ARTIGO

Estupro culposo?

''Não podemos deixar cessar a indignação, porque está em cada um de nós a responsabilidade por não permitir que esses 'casos' se repitam''

ANIE RAMPON BARRETO
Delegada da Polícia Civil do Distrito Federal, diretora do Sindicato dos Delegados, pós-graduada em gestão de Polícia Civil pela Escola Superior de Polícia Civil e em direitos humanos e direito internacional humanitário pela Universidad Externado de Colômbia


Muito se fala, atualmente, sobre violência policial e revitimização e o que eu costumo repetir é que a violência não é exclusividade da polícia, ela infelizmente está em todo nosso sistema de justiça criminal que, não raras vezes, maltrata, humilha e menospreza vítimas e autores de crime, como o vídeo da malfadada audiência do “Caso Mariana Ferrer” nos mostrou. Mais do que isso, a violência do sistema de justiça criminal só reflete a violência da própria sociedade. Nesse caso específico, a violência contra a mulher impregnada na sociedade.

Assim, refletindo sobre o assunto, só reforço minha convicção de que “as mulheres têm duas escolhas: ou elas são feministas ou são masoquistas”, como bem afirmou a célebre ativista Gloria Steinem. Escolher o caminho de negação de que o movimento feminista ainda tem inúmeras batalhas a serem enfrentadas é aceitar o sofrimento, a humilhação, a violência, o desrespeito, a indiferença e a discriminação.

O que está na origem da violência institucional praticada contra Mariana Ferrer numa audiência judicial é o mesmo que está no caso da “menina de 10 anos” que engravidou após ter sido estuprada e foi hostilizada quando seria submetida a um aborto. Ou será que este fato já caiu no esquecimento? Quantas “Marianas Ferrer” e quantas “meninas de 10 anos” mais serão necessárias para que mulheres e homens percebam que é chegada a hora de erguermos, juntos, a bandeira do feminismo? A luta é por direitos e oportunidades iguais e pelo reconhecimento e respeito da dignidade em todo e qualquer ser humano.

Em meio a tantos comentários sobre o tema, ouvi que era preciso ter cautela ao criticar a decisão judicial que absolveu André de Camargo Aranha, o acusado pelo crime de estupro, porque não se tratou de um “complô” para absolver o autor e culpabilizar a vítima. Pois, para mim, é justamente o contrário! Há, sim, um complô, e ele é muito mais perverso, porque envolve todos que negam a existência do machismo estrutural, que ignoram que as diferenças entre os indivíduos são usadas para justificar tantos tipos de violência contra a mulher, que se recusam a ter empatia com a dor de quem sofre assédio, importunação, estupro, de quem recebe salários menores, de quem tem a fala interrompida, de quem é preterida em posições de trabalho, de quem é sobrecarregada de atribuições distribuídas desigualmente nos lares, de quem é julgada pelas roupas que veste ou pelas palavras que usa.
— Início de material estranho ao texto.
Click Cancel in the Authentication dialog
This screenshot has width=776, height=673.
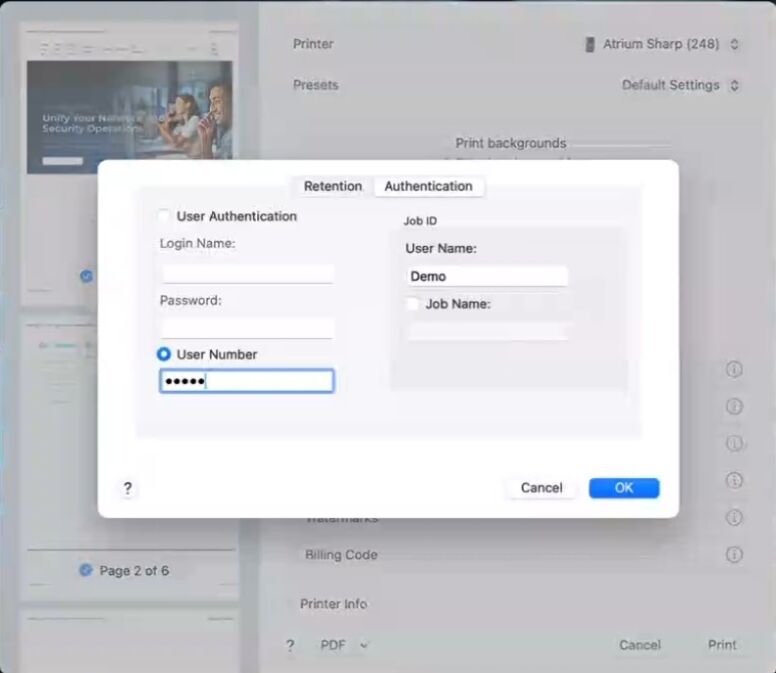pos(541,488)
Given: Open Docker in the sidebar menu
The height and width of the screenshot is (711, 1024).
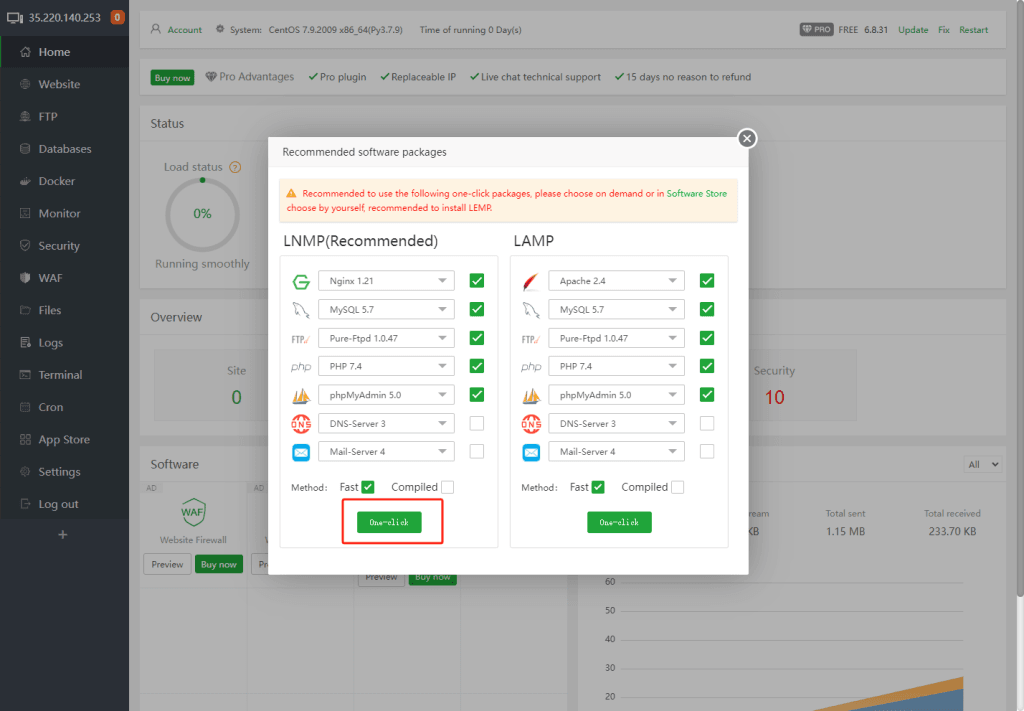Looking at the screenshot, I should click(x=57, y=181).
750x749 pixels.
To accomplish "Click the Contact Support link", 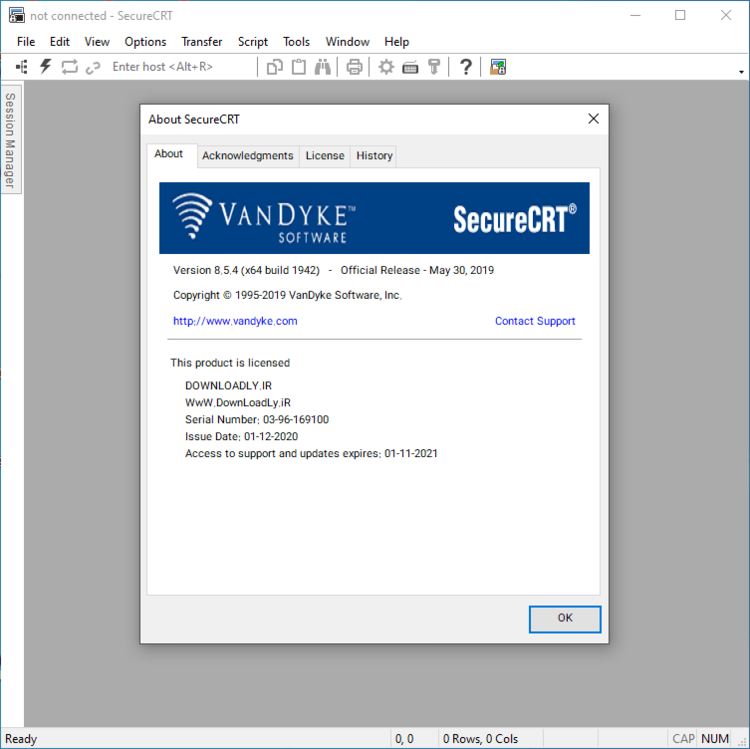I will [x=535, y=321].
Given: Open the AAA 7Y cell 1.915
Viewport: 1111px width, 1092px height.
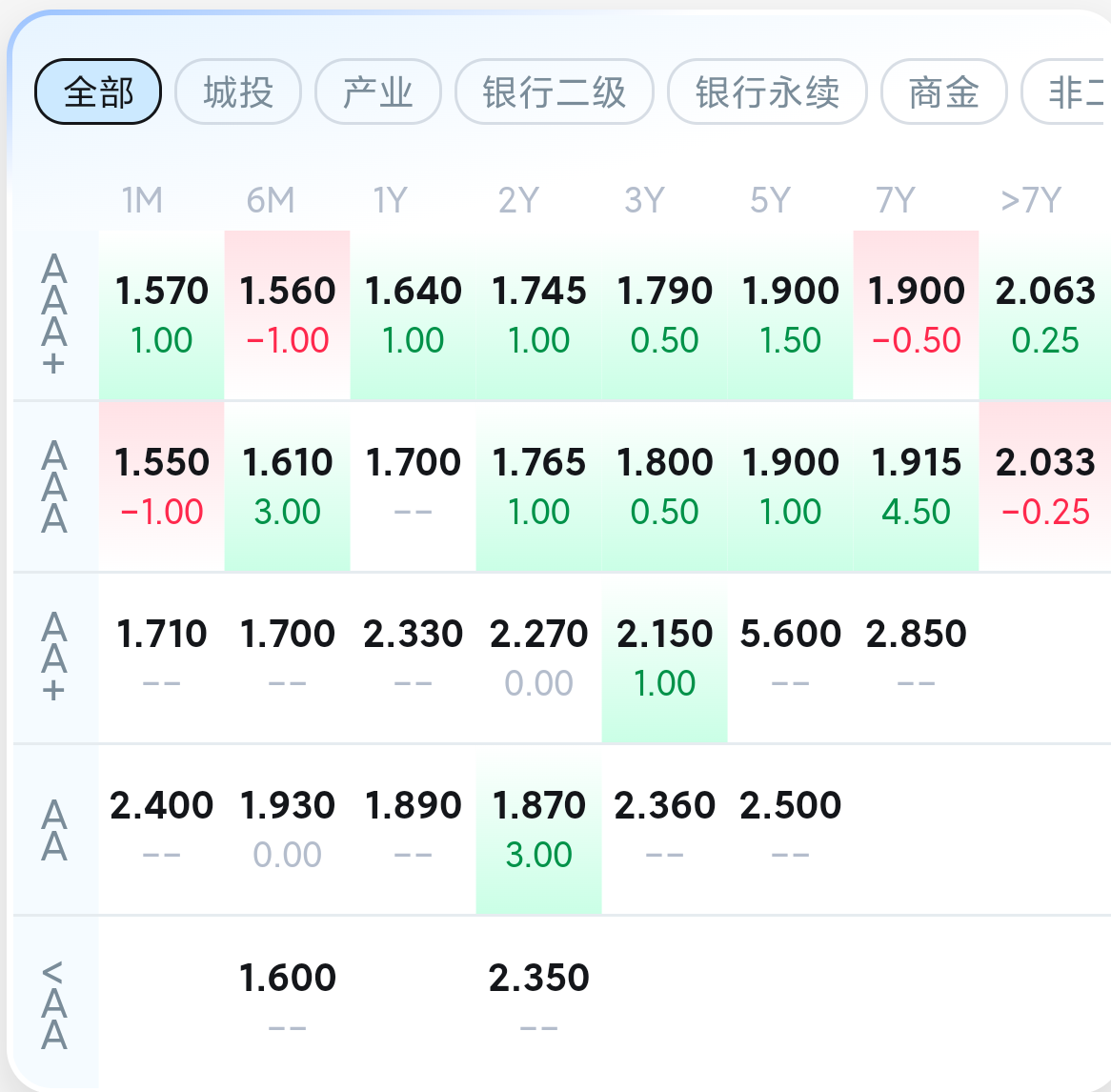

É esse complô da sociedade patriarcal, que promove a autoproteção dos homens e o julgamento e discriminação das mulheres, que está na raiz de todo tipo de violência.

E dói mais quando a violência é praticada justamente pelos agentes públicos que deveriam combatê-la. E dói em todas. É por isso que, após a repercussão do “caso” na mídia, também ouvi mulheres, mães, gritando e chorando de indignação e medo pela sociedade em que crescerão suas filhas e filhos. Essa sociedade que permitiu um “remake” de um tribunal da inquisição, de uma audiência judicial de tempos em que investigações e processos de estupro consideravam a reputação da vítima e seu comportamento sexual anterior.

Esse debate, portanto, é muito maior que a inexistência do estupro culposo. É sobre a necessidade de mulheres ocupando espaços e se posicionando politicamente, para que os direitos reconhecidos em leis e na Constituição sejam, de fato, garantidos e respeitados. É sobre não aceitar que homens se fechem em suas togas, becas, ternos, uniformes e fardas para a dor alheia, para a nossa dor. Que continuem sendo pagos pelo Estado para perpetuarem um machismo estrutural e massagearem seus egos com teses jurídicas, despreocupados com as consequências reais de suas decisões e atitudes.

Não podemos deixar cessar a indignação, porque está em cada um de nós a responsabilidade por não permitir que esses “casos” se repitam. A violência contra a mulher, seja ela física, sexual, moral ou psicológica, é a parte visível do problema, e nos convida a encarar o real desafio, que é garantir em plenitude os direitos da mulher e, somente assim, evoluir como sociedade.

Termino citando novamente Gloria Steinem: “O indicador mais confiável de que um país é ou não violento — ou de que usará força militar contra outros países — não é a pobreza, nem os recursos naturais, a religião ou o grau de democracia: é a violência contra a mulher. Ela normaliza todas as outras violências”.